FLOII Expo 2026 Perkuat Industri Florikultura Indonesia

Floriculture Indonesia International (FLOII) Expo 2026 resmi dibuka pada Kamis (17/9) di Hall 3A, ICE BSD City, Tangerang/Foto : Dok. FLOII Floriculture Indonesia International (FLOII) Expo 2026 resmi dibuka pada Kamis (17/9) di Hall 3A, ICE BSD City, Tangerang/Foto : Dok. FLOII

Tangerang, GPriority.co.id – Floriculture Indonesia International (FLOII) Expo 2026 resmi dibuka pada Kamis (17/9) di Hall 3A, ICE BSD City, Tangerang. Memasuki tahun kelima, FLOII Expo 2026 mengusung tema “United by Nature” dan menjadi ruang pertemuan bagi pelaku industri, komunitas, kolektor, breeder, landscape designer, hingga masyarakat umum dalam ekosistem florikultura dan gaya hidup berbasis alam.

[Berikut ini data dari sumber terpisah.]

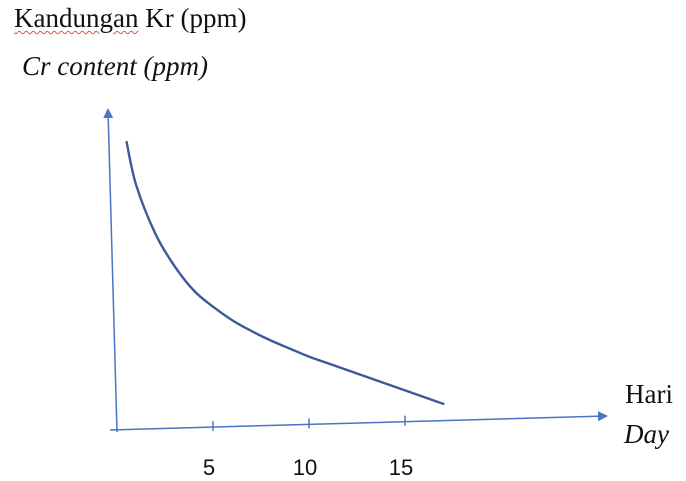 Image resolution: width=686 pixels, height=481 pixels. I want to click on x-axis-line, so click(358, 421).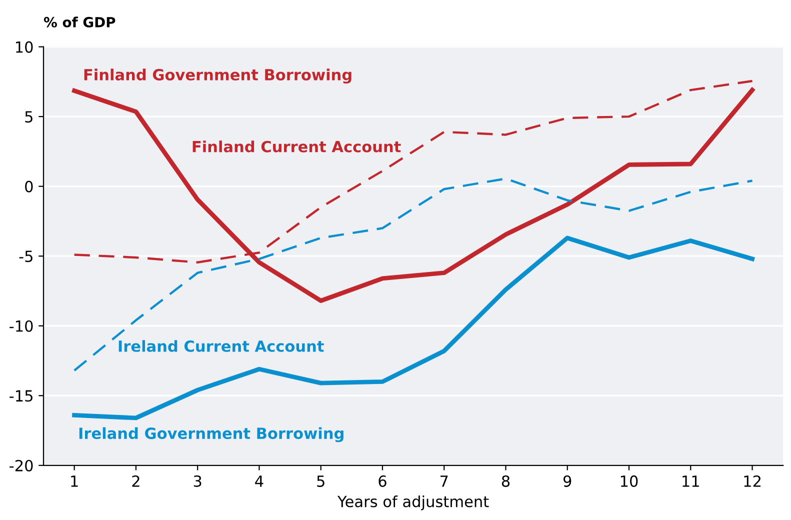 This screenshot has height=520, width=791. I want to click on y-tick-label: 10, so click(24, 47).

Pameran tanaman hias berskala internasional ini dibuka Kepala Badan Karantina Indonesia H. Abdul Kadir Karding. Turut hadir sejumlah pejabat Badan Karantina Indonesia, Direktur Buah dan Florikultura Kementerian Pertanian Tommy Nugraha, Presiden Komisaris Dyandra Promosindo Ery Erlangga, Managing Director Dyandra Event Solutions Rachadian Nashidik, Presiden Direktur PT Indonesia International Expo Emmanuel Ernawan, Ketua Umum Indonesia Aroid Society Anjasmara Prasetya, Ketua Umum Perhimpunan Florikultura Indonesia (PFI) Rosy Nur Apriyanti, serta Steering Committee FLOII Expo Rustika Herlambang.

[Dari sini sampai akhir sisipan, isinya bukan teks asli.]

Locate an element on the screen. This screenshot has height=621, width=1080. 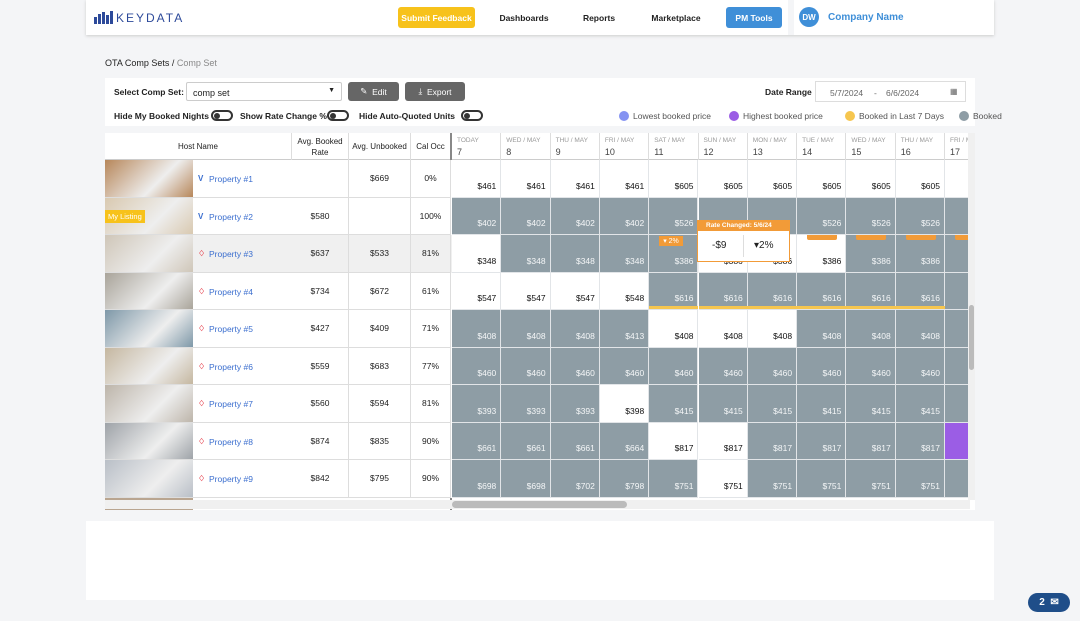
rate-cell: $415 is located at coordinates (772, 404).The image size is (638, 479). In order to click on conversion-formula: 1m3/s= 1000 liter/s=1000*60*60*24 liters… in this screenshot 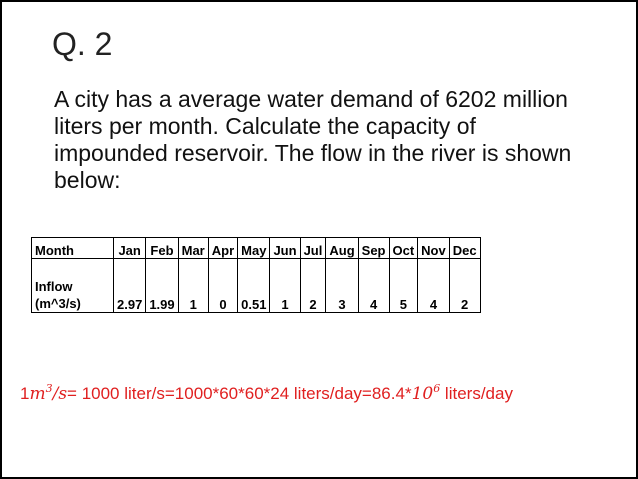, I will do `click(266, 393)`.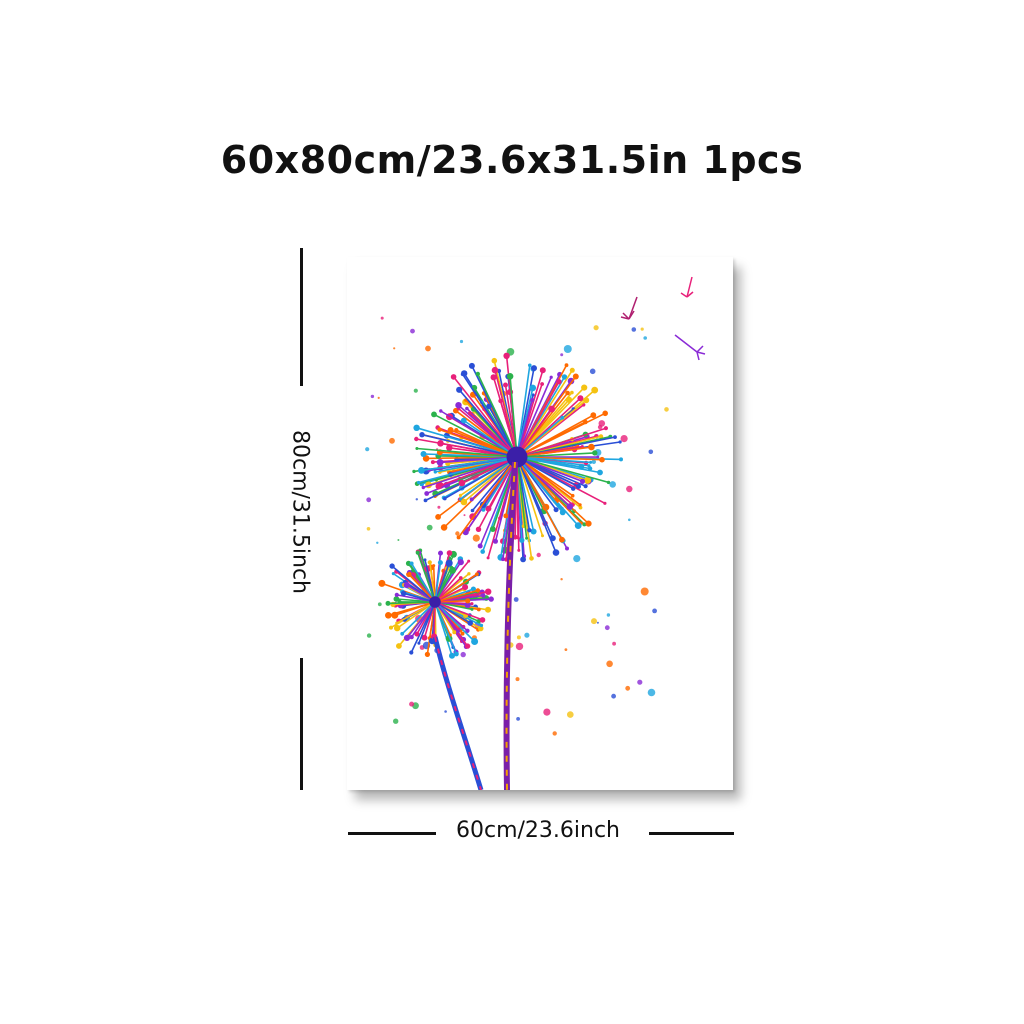  Describe the element at coordinates (392, 834) in the screenshot. I see `width-dimension-line-left` at that location.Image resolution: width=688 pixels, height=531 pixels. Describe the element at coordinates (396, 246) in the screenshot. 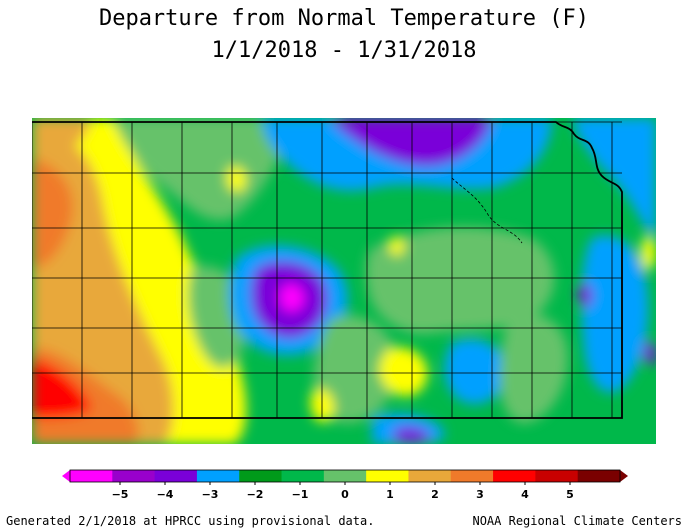

I see `yellow-spot-central` at that location.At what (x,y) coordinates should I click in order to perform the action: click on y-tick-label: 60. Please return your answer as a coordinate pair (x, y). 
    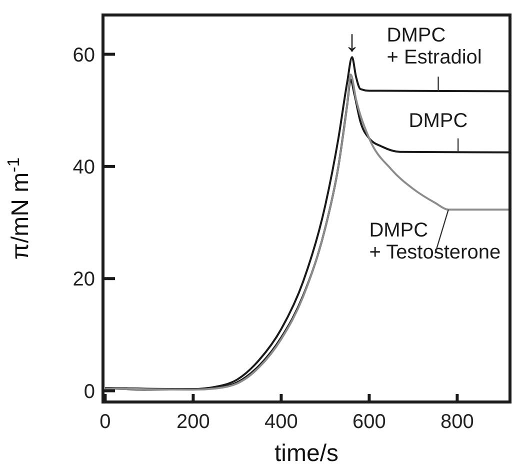
    Looking at the image, I should click on (84, 55).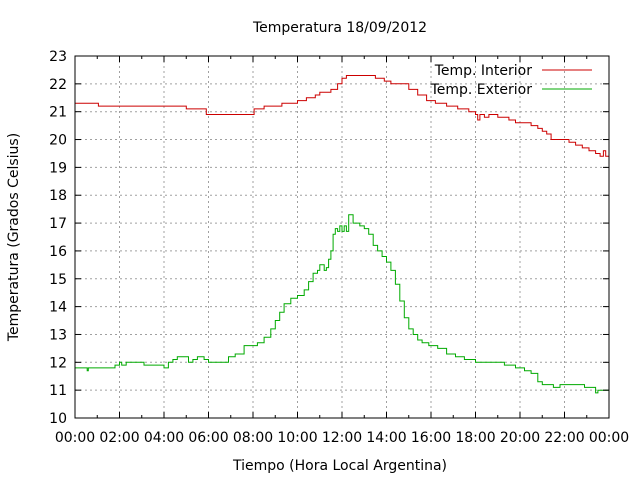 Image resolution: width=640 pixels, height=480 pixels. What do you see at coordinates (58, 168) in the screenshot?
I see `y-tick-label: 19` at bounding box center [58, 168].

Dalam sambutannya, Abdul Kadir mengatakan FLOII Expo 2026 menjadi momentum membangun masa depan industri florikultura Indonesia melalui kolaborasi.

“Hari ini kita tidak hanya membuka sebuah pameran tanaman hias, tetapi juga membuka jendela untuk melihat masa depan industri florikultura Indonesia. Tema ‘United by Nature’ menggambarkan arah yang sangat tepat, karena tanaman menyatukan petani dengan industri, breeder dengan nursery, pelaku usaha dengan konsumen, komunitas dengan pemerintah, hingga menyatukan Indonesia dengan pasar dunia. Kita harus bersinergi dan mari jadikan ‘United by Nature’ sebagai gerakan kolaborasi,” ucapnya.

Rustika Herlambang menyebut FLOII Expo 2026 menghadirkan lebih dari 120 exhibitor dari berbagai negara, termasuk Thailand, Taiwan, China, dan Ekuador.

“FLOII Expo 2026 mengajak kita melihat florikultura bukan sekadar tren atau hobi, melainkan ruang kolaborasi yang mempertemukan komunitas, pelaku industri, dan masyarakat melalui kecintaan terhadap tanaman, alam, dan gaya hidup berbasis nature dalam satu ekosistem yang terus berkembang,” ujar Rustika.

Ketua Umum Indonesia Aroid Society Anjasmara Prasetya menilai Indonesia memiliki potensi besar untuk mengembangkan industri tanaman hias.

“Indonesia memiliki kekayaan hayati yang luar biasa, para breeder yang kreatif, kolektor yang luar biasa, hingga pengusaha tanaman hias yang tangguh. Yang kita perlukan saat ini adalah bersatu, membangun jaringan, meningkatkan profesionalisme, dan bergerak bersama.”

Selain pameran tanaman hias, FLOII Expo 2026 menghadirkan Plant Exhibition, Landscape Showcase, Botanical Art Competition, Plant Contest, Plant Auction, talkshow, workshop, serta Aquascape & Terrarium Competition. Berbagai agenda juga membahas impor tanaman, karantina, breeding tanaman air, hingga peluang pasar internasional.

Pameran berlangsung hingga 20 September 2026 dengan dukungan Badan Karantina Indonesia dan Kementerian Pertanian, serta BRI, Pupuk Indonesia, PLN, Pertamina International EP, dan Kebun Raya.